Pour tout un pan de la société britannique, qui ne se reconnaît pas dans la célébration de l’empire, cette photo a en effet une signification particulière. “Cette image est dingue”, expliquait en mai 2017, Michael Omari, un jeune anglais d’origine ghanéenne, plus connu sous le nom de Stormzy. “Jeremy, c’est mon gars sûr !, poursuivait-il dans le Guardian. Je suis d’accord avec ce qu’il dit. (…) J’ai l’impression qu’il comprend ce qu’endurent les minorités ethniques, les SDF et les ouvriers.” En faisant cette déclaration à l’un des principaux quotidiens nationaux, le musicien sait qu’elle sera entendue, alors qu’il est à l’époque la figure émergente du hip-hop en Grande-Bretagne. D’autant que le rappeur de Croydon n’est pas un cas isolé – loin de là.
Le grime a toujours été une musique au contenu politique mais était resté en marge des partis. Né dans les tours du nord-est de Londres, dans les studios des radios pirates des années 2000, le genre connaît ses premiers succès avec Dizzee Rascal et Skepta. Leurs mots dépeignent le quotidien morose d’une génération de laissés pour compte par deux décennies de politiques libérales. Ça rime sur la pauvreté, les violences policières et les rixes sur des beats claustrophobiques. En changeant la face du Labour autant que son orientation politique, Corbyn séduit des dizaines de MC’s dès sa prise de position.

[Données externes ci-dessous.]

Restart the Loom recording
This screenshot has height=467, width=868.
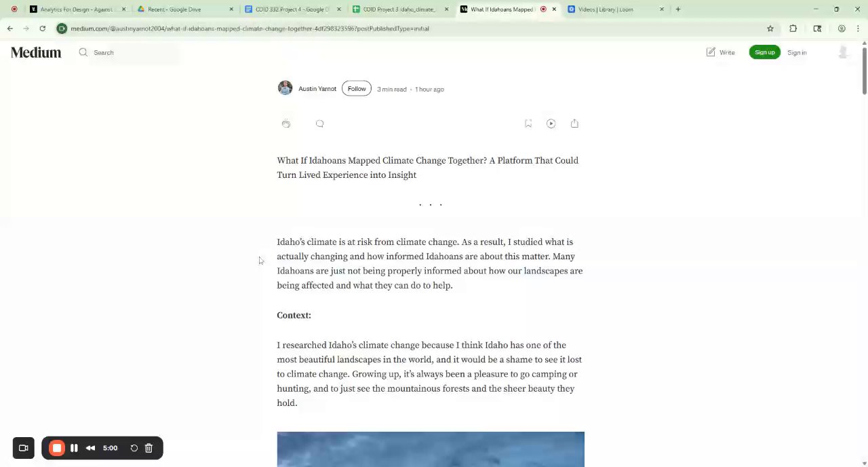134,448
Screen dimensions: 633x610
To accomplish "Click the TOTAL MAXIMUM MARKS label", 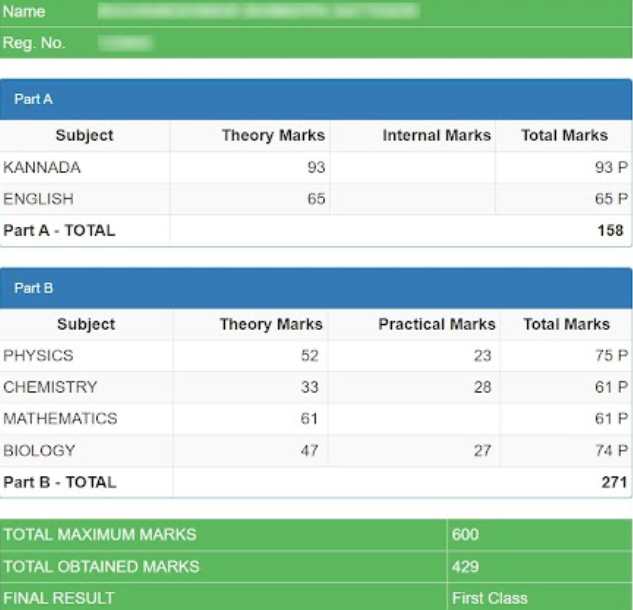I will point(100,535).
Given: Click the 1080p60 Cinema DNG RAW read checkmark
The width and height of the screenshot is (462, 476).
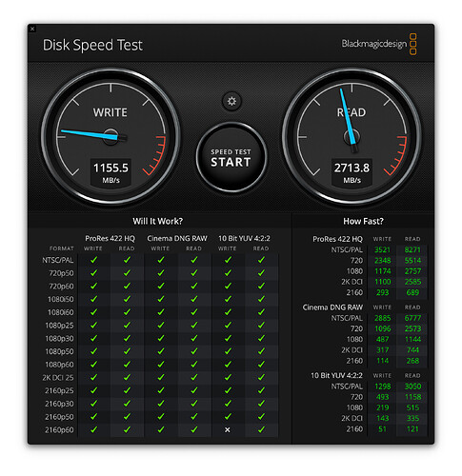Looking at the screenshot, I should point(194,365).
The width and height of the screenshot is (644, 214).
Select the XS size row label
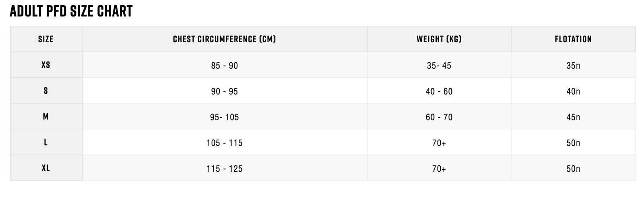(46, 65)
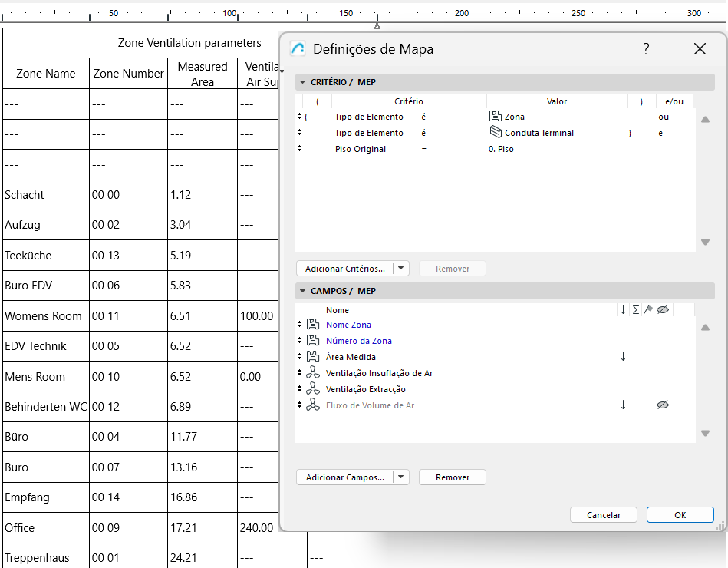
Task: Collapse the CRITÉRIO / MEP section
Action: click(302, 82)
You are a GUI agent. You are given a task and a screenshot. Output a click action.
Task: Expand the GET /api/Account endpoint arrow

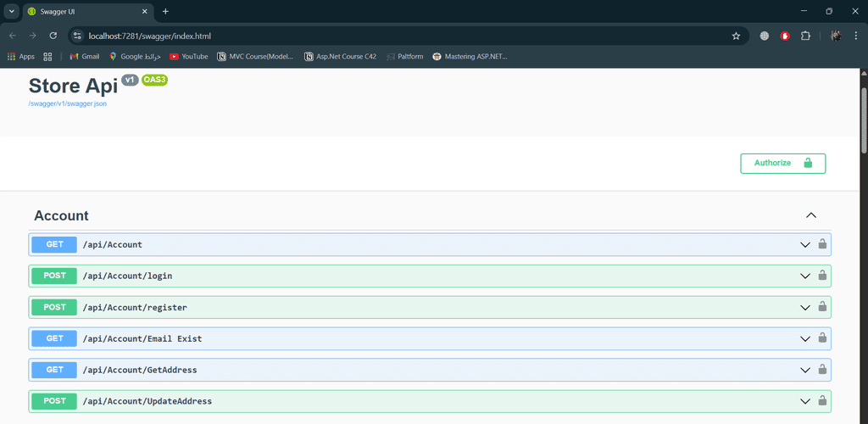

En juin 2017, quelques semaines après l’interview de Stormzy au Guardian, se tenait une élection législative des plus importantes, la première depuis la victoire du “Leave” lors du référendum sur le Brexit. L’occasion de dégager les Conservateurs de Downing Street et d’espérer un futur un peu moins rythmé pas les coupes budgétaires. Dans les rues de Londres, apparaissent des affiches où se rencontrent les têtes d’éminents rappeurs, comme Akala ou JME, et celle du politicien. “Sur les réseaux sociaux ou dans des vidéos YouTube, beaucoup de figures du hip-hop ont commencé à dire qu’ils allaient voter pour lui”, se souvient Adam Elliott-Cooper, membre du mouvement Grime 4 Corbyn, né de cette énergie. Un site internet est créé et des concerts de soutien sont organisés.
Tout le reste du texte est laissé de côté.